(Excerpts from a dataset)
--

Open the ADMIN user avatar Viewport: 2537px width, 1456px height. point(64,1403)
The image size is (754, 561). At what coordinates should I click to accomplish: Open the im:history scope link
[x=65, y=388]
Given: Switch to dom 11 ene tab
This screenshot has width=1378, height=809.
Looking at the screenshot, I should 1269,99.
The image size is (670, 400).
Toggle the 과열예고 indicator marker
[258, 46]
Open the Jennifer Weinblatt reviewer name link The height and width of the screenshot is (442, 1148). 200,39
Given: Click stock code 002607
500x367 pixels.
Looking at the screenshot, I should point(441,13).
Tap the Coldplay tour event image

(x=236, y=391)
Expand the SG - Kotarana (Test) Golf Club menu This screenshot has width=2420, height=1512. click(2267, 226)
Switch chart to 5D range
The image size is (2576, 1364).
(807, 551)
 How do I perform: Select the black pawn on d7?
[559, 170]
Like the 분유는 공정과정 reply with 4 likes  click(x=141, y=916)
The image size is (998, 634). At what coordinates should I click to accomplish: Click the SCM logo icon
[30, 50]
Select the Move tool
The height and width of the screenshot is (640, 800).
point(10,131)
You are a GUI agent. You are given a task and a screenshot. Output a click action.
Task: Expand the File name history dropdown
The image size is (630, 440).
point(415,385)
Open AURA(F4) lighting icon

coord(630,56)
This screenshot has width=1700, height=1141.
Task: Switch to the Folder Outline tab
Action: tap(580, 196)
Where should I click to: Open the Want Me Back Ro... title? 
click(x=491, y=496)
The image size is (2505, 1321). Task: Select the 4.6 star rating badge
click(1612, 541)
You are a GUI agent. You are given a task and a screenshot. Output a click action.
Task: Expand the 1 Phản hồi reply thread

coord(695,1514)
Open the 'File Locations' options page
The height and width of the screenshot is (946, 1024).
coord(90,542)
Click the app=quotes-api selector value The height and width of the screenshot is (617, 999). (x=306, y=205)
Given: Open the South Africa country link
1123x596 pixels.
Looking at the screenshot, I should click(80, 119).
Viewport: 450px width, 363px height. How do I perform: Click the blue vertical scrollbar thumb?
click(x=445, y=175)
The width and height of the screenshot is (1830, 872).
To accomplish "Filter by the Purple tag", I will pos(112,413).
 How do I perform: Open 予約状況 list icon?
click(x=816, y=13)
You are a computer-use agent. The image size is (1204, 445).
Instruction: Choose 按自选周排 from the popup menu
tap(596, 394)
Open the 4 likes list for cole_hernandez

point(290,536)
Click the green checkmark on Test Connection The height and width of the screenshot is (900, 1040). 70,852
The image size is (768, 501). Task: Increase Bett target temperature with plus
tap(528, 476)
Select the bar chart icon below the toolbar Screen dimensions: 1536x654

--

● Assigned task: Please copy the line holding "The width and" and all lines after it to the end of the records, exactly, and nothing else.

● Answer box:
The width and height of the screenshot is (1830, 872).
To accomplish "Filter by the Purple tag", I will pos(112,413).
 How do I perform: Open 予約状況 list icon?
click(x=816, y=13)
You are a computer-use agent. The image size is (1204, 445).
Instruction: Choose 按自选周排 from the popup menu
tap(596, 394)
Open the 4 likes list for cole_hernandez

point(290,536)
Click the green checkmark on Test Connection The height and width of the screenshot is (900, 1040). 70,852
The image size is (768, 501). Task: Increase Bett target temperature with plus
tap(528, 476)
Select the bar chart icon below the toolbar Screen dimensions: 1536x654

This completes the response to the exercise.